In light of Stuart’s continuing decline into deep depression and ultimate suicide, it is difficult to know how to interpret such impressions, especially in the face of what Stuart himself reveals about his emotional state during his last months. In the letter he wrote to his parents the night before he took his life, he said, “My life was actually killed long ago…. I simply could not live another day choking on my own feelings of inferiority. For the first time in over twenty years I am free from my pains” (19).
It is a terrible indictment of our attitudes toward and treatment of homosexuals that for some suicide is seen as the only avenue to peace. Unfortunately, there are still some Mormon parents who believe that it is better for a child to commit suicide than to commit sexual sin. What the Lord said regarding the saying, “The fathers have eaten grapes and the children’s teeth are set on edge” (Jer. 31:29), is appropriate for such belief: “As surely as I live, declares the Sovereign Lord, you will no longer quote this proverb in Israel. For every living soul belongs to me” (Ezek 18:1-4). To idealize any suicide as acceptable not only sets a dangerous precedent but also manifests a fundamental misunderstanding of the gospel.
Yet there seem to be some sentiments that affirm suicides like that of Stuart Matis. In his essay on suicide, the philosopher William H. Gass observes, “It was dangerous for Donne to suggest that suicide was sometimes not a sin. It was still daring for Hume to reason that it was sometimes not a crime. Later one had to point out that it was sometimes not simply a sickness of the soul. Now it seems necessary to argue that it is sometimes not a virtue.”[3]
It was in this last letter that Stuart expressed the hope that somehow his parents could turn the tragedy of his life into something positive: “Perhaps your action to help others understand the true nature of homosexuality might help to save many young people’s lives” (19). The Matises have taken their son’s desire as a mission and have (along with others) successfully petitioned the Church to change some of the language about homosexuality in at least one publication (“For the Strength of Youth”), have shared their experience openly with other families, and have counseled a number of young Latter-day Saints who are wrestling with this issue. Instead of despairing over their son’s death, they have worked arduously to prevent similar deaths.
Perhaps the most positive contributions Marilyn Matis makes are her acknowledgment of the complexity of same-gender attraction—”Until we have a definitive understanding of what causes same-gender attraction, all therapy becomes a guessing game” (10)[4]—and her modeling for other LDS families to be open in their discussion of homosexuality. It certainly took boldness on the Matises’ part to take the declarative position that homosexuality is not a choice and that, at least for the majority, is not changeable. The importance of this contribution cannot be overestimated in Mormon culture where the orthodox (and most commonly believed) position is that homosexuality is chosen and changeable.

**What to do:**
Answer these questions from the passage on Stuart Matis.
1. In the letter written the night before his death, how long did Stuart say it had been since he was free from his pains?
2. In which publication did the Matises and others get the Church to change some of the language about homosexuality?
3. Which philosopher's essay on suicide does the passage quote?

**Given records:**
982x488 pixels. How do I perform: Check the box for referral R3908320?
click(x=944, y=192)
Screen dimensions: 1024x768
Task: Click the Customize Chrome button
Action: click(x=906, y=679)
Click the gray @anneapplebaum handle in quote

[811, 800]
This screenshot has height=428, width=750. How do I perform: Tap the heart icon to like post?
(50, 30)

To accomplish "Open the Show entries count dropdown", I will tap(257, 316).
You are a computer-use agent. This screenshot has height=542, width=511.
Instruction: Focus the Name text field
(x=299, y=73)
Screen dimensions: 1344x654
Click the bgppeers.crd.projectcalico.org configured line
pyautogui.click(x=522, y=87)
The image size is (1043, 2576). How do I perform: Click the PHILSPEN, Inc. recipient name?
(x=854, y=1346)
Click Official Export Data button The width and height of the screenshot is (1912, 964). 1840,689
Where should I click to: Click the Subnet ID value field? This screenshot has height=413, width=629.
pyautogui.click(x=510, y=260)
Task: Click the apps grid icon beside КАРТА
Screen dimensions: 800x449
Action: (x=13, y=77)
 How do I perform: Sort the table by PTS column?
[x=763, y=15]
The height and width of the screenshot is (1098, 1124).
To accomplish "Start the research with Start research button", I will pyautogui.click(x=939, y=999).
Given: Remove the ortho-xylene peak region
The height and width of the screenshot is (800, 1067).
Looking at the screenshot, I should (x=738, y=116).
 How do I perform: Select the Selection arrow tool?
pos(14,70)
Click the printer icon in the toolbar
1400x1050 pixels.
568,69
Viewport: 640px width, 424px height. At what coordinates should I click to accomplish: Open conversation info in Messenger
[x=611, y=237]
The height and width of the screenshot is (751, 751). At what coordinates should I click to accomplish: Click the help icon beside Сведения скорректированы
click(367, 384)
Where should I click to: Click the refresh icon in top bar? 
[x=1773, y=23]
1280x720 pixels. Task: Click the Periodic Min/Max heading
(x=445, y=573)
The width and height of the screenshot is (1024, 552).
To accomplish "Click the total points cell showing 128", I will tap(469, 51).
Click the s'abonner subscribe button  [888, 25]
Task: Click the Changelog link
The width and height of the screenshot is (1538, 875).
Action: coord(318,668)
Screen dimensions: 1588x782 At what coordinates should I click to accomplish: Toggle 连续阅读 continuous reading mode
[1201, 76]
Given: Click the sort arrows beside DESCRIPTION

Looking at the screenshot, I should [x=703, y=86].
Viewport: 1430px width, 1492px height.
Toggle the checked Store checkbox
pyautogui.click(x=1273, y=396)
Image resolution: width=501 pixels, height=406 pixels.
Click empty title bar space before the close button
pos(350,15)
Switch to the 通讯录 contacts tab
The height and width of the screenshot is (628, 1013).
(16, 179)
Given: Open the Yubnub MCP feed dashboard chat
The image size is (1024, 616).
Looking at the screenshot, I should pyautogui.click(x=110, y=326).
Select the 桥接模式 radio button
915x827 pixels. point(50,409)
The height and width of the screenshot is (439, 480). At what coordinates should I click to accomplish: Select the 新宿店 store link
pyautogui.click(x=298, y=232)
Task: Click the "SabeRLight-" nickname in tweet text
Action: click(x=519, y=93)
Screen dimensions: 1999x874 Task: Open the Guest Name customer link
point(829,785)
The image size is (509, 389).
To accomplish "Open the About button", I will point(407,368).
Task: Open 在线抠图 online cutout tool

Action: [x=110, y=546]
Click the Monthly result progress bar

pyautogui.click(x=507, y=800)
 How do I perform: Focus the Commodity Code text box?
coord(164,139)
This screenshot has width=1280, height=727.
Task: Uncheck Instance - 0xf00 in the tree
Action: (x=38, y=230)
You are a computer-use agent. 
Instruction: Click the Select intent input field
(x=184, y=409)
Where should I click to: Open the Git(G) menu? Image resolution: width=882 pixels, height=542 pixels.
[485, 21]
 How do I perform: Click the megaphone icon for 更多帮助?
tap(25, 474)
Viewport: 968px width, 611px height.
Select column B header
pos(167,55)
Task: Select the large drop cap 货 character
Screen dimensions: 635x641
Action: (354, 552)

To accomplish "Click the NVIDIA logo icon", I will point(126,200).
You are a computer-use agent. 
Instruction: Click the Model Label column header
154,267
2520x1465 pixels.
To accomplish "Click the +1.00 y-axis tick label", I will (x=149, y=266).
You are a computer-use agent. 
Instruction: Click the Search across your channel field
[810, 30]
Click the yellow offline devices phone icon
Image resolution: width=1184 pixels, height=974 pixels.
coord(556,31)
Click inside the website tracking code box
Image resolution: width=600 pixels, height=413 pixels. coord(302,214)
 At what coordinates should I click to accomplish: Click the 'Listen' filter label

**Solution to this exercise:**
1. Over twenty years.
2. "For the Strength of Youth."
3. William H. Gass.